Cervicitis has several causes. A common cause is insertion of foreign material, such as a diaphragm, cervical cap, spermicides and tampons into the vagina. Some women develop it in response to latex allergies, where latex is present in either condoms or diaphragms, or through allergy to spermicides.
Some sexually transmitted diseases can also cause cervicitis. Those with genital herpes outbreaks, gonorrhea and chlamydia are all at increased risk for developing this condition. As well, it can be caused by bacterial infection localized in the vagina or yeast infections.
Symptoms of cervicitis include vaginal discharge, which may be odorous, and colored grey, yellow or white. Vaginal bleeding not related to normal menstruation may be noted. Vaginal bleeding after sexual contact, or after menopause are signs of irritation of the cervix. Vaginal pain is usually present and those affected may feel as though their pelvis is under pressure. Sexual intercourse may be painful.

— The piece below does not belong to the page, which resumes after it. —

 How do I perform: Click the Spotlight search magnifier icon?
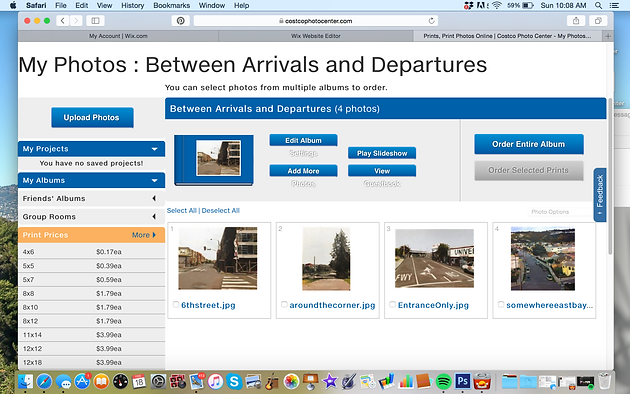point(598,5)
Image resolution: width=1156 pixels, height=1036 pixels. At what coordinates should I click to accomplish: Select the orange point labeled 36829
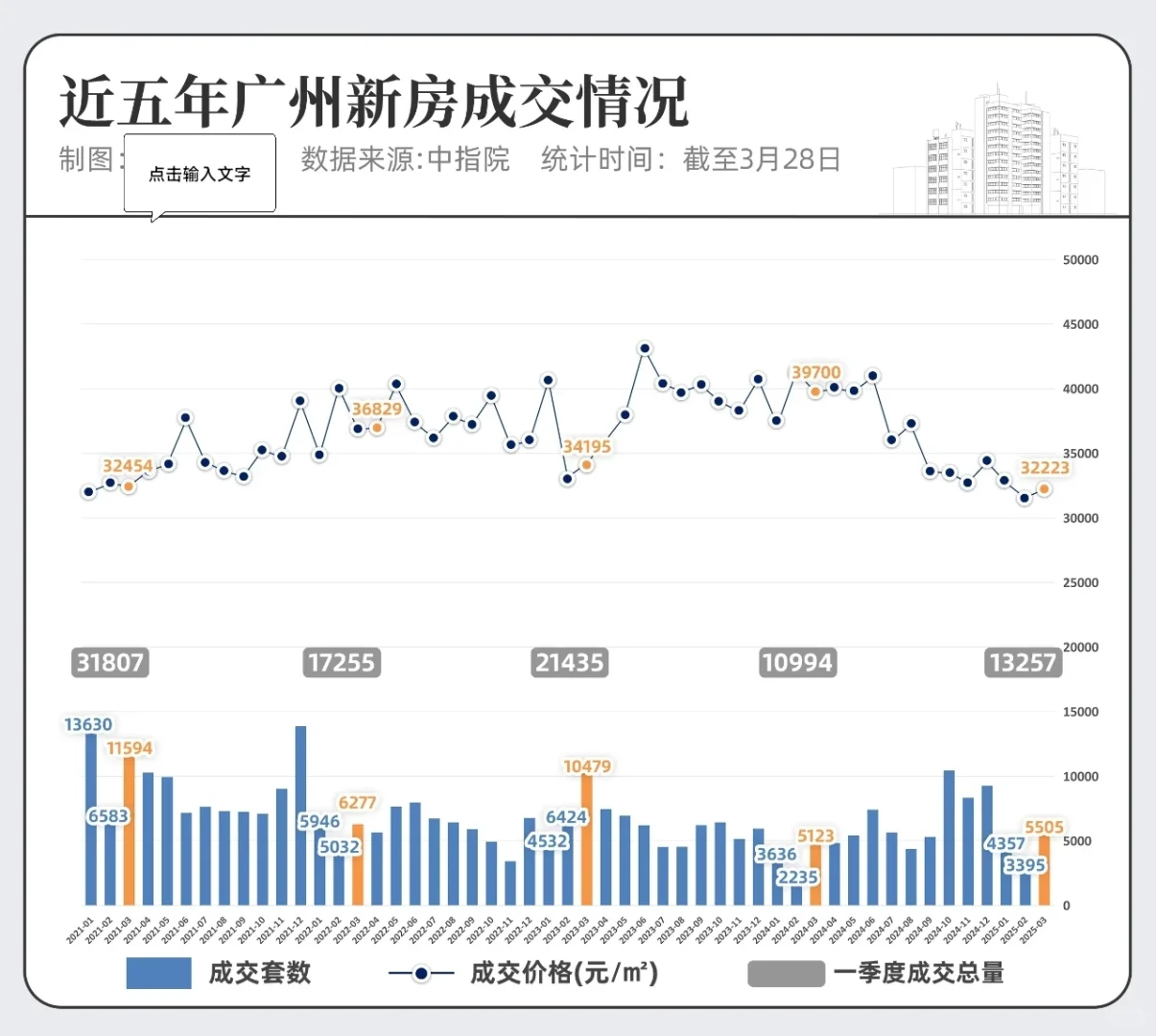376,429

Diagnosis is made through physical examination of the vagina. When cervicitis is present, the cervix will appear red and swollen. Usually a few swabs of the vagina are taken to rule out sexually transmitted diseases and bacterial infection. Vaginal discharge is also evaluated for evidence of disease.
Evidence of cervicitis caused by bacterial infection or by illnesses like gonorrhea is treated with antibiotics. Cervicitis caused by yeast infection may be treated with anti-fungal medication. That caused by allergies to latex usually means counseling to change sexual habits and contraception methods.
When this condition persists, surgery to remove part of the irritated cervix may be required. Surgery is most often performed in women who are post-menopausal, since changing the cervix could limit ability to conceive or carry a child to term. Sometimes a portion of the cervix is removed with laser therapy, but as well, cervical tissue may be removed by freezing off a portion of the cervix, called cryosurgery. Surgeons might also use electrocauterization, which kills some cervical tissue with electrical current.
Risk factors for cervicitis include early sexual intercourse, sex with multiple partners, and unsafe sex practices. Using douches or tampons that have fragrance can increase risk. Women who pursue monogamous relationships are less likely to be affected by this condition, though still may find difficulty with barrier methods used to prevent pregnancy.